**Reading text:**
-*-*-
Social Services To Prevent Nursing Home Placement
The twentieth century brought tremendous growth in elderly populations, not only in the United States, but throughout the world. With this growth, the cost of institutional care became a significant burden on public resources in the United States. By mid-century, the idea that social services might prevent nursing home placement contributed to the expansion of public services for older adults.
The most significant and enduring manifestation of this expansion was the Older Americans Act (OAA), signed into law by President Johnson on 14 July 1965. In his remarks upon signing the bill the president suggested the legislation would provide ‘‘a coordinated program of services and opportunities for our older citizens.’’ Through partnerships between federal, state, and local authorities, the act established a network of 57 State Offices on Aging and 670 Area Agencies on Aging that today effectively blanket the United States.
Less enduring that the OAA, but equally influential, was the Channeling Demonstration, funded through the Health Care Financing Administration in 1980. The demonstration was implemented in ten states throughout the country to test the notion that services delivered to the frail elderly in the community would reduce nursing home admissions and improve well-being. Channeling programs varied somewhat between sites, but case management was a central feature of each. Case management involves the use of a single professional, usually either a social worker or a nurse, to coordinate service delivery for an older adult. Case managers typically conduct detailed need assessments, develop a service plan designed to meet identified needs, then select providers to deliver services and monitor the process.
-*-*-
**Supplied data:**
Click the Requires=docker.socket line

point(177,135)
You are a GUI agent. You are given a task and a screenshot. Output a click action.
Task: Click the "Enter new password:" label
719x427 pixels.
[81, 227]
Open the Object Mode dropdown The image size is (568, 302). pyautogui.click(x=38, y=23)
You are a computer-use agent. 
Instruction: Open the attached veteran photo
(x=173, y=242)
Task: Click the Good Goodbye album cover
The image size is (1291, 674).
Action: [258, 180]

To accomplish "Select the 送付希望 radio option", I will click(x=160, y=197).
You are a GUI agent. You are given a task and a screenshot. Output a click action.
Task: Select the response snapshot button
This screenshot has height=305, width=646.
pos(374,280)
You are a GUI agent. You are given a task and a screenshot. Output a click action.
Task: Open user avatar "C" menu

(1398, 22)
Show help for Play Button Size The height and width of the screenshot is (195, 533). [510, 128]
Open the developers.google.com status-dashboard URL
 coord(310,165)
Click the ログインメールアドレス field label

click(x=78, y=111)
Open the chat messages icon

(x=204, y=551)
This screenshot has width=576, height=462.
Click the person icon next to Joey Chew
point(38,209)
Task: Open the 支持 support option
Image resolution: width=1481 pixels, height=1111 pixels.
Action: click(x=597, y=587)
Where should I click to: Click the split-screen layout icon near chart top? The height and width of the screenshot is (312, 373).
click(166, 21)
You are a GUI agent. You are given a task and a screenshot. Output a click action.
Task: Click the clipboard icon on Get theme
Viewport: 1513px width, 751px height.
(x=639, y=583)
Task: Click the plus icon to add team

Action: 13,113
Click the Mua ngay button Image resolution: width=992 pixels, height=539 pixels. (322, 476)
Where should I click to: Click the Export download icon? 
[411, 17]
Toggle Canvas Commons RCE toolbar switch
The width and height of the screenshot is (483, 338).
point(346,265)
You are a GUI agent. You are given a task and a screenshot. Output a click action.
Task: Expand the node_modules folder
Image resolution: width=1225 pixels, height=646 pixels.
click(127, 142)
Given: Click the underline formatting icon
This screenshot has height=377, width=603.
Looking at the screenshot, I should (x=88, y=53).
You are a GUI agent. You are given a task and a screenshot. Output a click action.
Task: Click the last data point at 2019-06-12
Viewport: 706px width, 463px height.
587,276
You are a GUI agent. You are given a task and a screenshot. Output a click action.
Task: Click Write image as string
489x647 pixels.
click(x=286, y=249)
-*-*-
**Written exercise 1:**
Revise the listing from the line containing "This screenshot has width=576, height=462." through the line containing "click(166, 21)", inclusive, changing "person icon" to "profile icon" and leaving everything else as it is. Return only those lines.
**Written exercise 2:**
Go on with the text on social services to prevent nursing home placement, starting after its final sentence.

**Written reply 1:**
This screenshot has width=576, height=462.
Click the profile icon next to Joey Chew
point(38,209)
Task: Open the 支持 support option
Image resolution: width=1481 pixels, height=1111 pixels.
Action: click(x=597, y=587)
Where should I click to: Click the split-screen layout icon near chart top? The height and width of the screenshot is (312, 373).
click(166, 21)

**Written reply 2:**
Programs funded through the Channeling Demonstration did meet the needs of frail elders, and they enhanced the quality of life enjoyed by their clients. But they failed to demonstrate cost-effectiveness by reducing nursing home admissions. The primary reason for this failure was what Kane and Kane referred to as ‘‘the problem of shifting targets.’’ Far more frail elderly people live in the community than in nursing homes. Approximately 5 percent of Americans over the age of sixty-five live in nursing homes. Even fewer of the nation’s elderly enter a nursing home in any given year. So, while it is possible to identify frail elderly people in need of support, it is difficult to determine who, within this pool, is most likely to enter a nursing home. As a result, services for the frail elderly serve many who would never have entered a nursing home. Thus, social services seldom reduce nursing home admissions. Nonetheless, in testimony to their positive effects on quality of life, the popularity of social services for frail elderly people continues unabated and a wide range of these services are available today.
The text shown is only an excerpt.